**TEXTE FOURNI:**

Venez, les bénis de mon Père

 

 

Venez, les bénis de mon Père (Solennité du Christ Roi de l’Univers - Année A)

 

Textes: Ez 34, 11-12, 15-17; Ps 23; 1 Cor 15, 20-26, 28 ; Mt 25, 31-46

 

La solennité du Christ-Roi est un sursaut collectif devant les impératifs de la charité. Pourtant, dans notre monde, les potentats font encore la loi. C’est signe que la royauté du Christ n’a pas encore atteint son objectif final: la soumission de toute domination. En attendant, c’est sous la forme paradoxale de la fragilité qu’elle s’actualise, en identifiant le Christ aux plus petits. De quelle royauté s’agit-il?

**INFORMATIONS EXTRAITES:**
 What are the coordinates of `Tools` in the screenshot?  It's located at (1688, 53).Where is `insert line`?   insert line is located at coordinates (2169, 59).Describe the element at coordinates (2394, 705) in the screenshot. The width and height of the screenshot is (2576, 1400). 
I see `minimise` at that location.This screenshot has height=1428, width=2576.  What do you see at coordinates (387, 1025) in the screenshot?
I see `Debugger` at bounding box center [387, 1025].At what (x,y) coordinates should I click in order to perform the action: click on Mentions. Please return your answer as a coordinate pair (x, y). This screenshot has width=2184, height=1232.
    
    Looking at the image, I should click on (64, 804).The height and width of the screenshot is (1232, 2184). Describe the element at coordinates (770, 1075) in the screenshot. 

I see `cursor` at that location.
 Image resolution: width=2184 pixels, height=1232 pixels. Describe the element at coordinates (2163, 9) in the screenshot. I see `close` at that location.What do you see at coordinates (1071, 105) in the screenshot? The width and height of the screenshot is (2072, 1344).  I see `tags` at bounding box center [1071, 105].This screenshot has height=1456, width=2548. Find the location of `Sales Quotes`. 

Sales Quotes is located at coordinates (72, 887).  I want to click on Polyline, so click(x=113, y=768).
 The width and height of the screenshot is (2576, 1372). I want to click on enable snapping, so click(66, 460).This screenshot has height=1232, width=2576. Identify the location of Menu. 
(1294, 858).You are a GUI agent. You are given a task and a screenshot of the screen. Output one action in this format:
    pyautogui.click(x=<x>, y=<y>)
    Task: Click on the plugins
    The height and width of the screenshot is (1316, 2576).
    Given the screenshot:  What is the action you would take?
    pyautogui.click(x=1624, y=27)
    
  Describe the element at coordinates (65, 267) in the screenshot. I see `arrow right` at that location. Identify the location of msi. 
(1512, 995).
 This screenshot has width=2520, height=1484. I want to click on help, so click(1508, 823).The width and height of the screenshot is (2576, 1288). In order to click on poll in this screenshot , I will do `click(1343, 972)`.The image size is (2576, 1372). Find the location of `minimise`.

**CONSIGNE DE L'EXERCICE:** Recopiez mot pour mot le passage du texte sur la solennité du Christ-Roi compris entre « La solennité du » et « quelle royauté s’agit-il? », ces deux bornes incluses.

**LA RÉPONSE:**
La solennité du Christ-Roi est un sursaut collectif devant les impératifs de la charité. Pourtant, dans notre monde, les potentats font encore la loi. C’est signe que la royauté du Christ n’a pas encore atteint son objectif final: la soumission de toute domination. En attendant, c’est sous la forme paradoxale de la fragilité qu’elle s’actualise, en identifiant le Christ aux plus petits. De quelle royauté s’agit-il?